Carotid body chemoreceptors function as glucose sensors and contribute to glucose homeostasis. The nucleus tractus solitarii (NTS) is the first central nervous system (CNS) nuclei for processing of information arising in the carotid body. Here, we microinjected a nitric oxide (NO) donor sodium nitroprusside (SNP), an NO-independent activator of the soluble guanylyl cyclase (sGC) (YC1) or an NO-synthase (NOS) inhibitor Nω-nitro-l-arginine methyl ester (L-NAME) into the commissural NTS (cNTS) before carotid chemoreceptor anoxic stimulation and measured arterial glucose and the expression of Fos-like immunoreactivity (Fos-ir). Male Wistar rats (250-300 g) were anesthetized, and the carotid sinus was vascularly isolated. Either artificial cerebrospinal fluid (aCSF), SNP, YC1 or L-NAME were stereotaxically injected into the cNTS. The SNP and YC1 infused into the cNTS before carotid chemoreceptor stimulation (SNP-2 and YC1-2 groups) similarly increased arterial glucose compared to the aCSF-2 group.
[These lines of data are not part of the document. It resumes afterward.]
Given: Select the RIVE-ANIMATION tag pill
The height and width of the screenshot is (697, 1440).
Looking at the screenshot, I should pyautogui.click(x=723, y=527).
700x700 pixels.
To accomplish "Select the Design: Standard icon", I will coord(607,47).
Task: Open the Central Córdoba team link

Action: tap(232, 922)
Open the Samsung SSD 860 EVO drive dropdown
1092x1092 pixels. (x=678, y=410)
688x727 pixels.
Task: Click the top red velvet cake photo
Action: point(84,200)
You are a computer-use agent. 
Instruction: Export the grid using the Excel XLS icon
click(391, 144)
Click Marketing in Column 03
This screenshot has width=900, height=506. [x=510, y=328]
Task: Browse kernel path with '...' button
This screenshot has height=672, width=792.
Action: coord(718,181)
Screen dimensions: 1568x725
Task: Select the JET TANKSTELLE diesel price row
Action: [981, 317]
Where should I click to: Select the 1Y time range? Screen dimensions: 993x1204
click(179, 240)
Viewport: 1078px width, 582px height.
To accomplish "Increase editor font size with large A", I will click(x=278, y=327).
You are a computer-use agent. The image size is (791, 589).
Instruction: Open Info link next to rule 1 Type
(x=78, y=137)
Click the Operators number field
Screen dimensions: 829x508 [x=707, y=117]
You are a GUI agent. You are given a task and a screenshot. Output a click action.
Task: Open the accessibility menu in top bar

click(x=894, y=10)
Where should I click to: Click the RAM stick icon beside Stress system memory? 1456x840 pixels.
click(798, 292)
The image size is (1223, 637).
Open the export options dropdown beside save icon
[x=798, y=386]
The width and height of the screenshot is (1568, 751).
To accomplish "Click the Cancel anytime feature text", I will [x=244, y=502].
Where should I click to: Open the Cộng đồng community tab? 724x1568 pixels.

By contrast, infusion of L-NAME into the cNTS before carotid chemoreceptor stimulation (L-NAME-2 group) decreased arterial glucose concentration. The number of cNTS Fos-ir neurons, determined in all the groups studied except for YC1 groups, significantly increased in SNP-2 rat when compared to the aCSF-2 or SNP-2 groups. Our findings demonstrate that NO signaling, and the correlative activation of groups of cNTS neurons, plays key roles in the hyperglycemic reflex initiated by carotid chemoreceptor stimulation.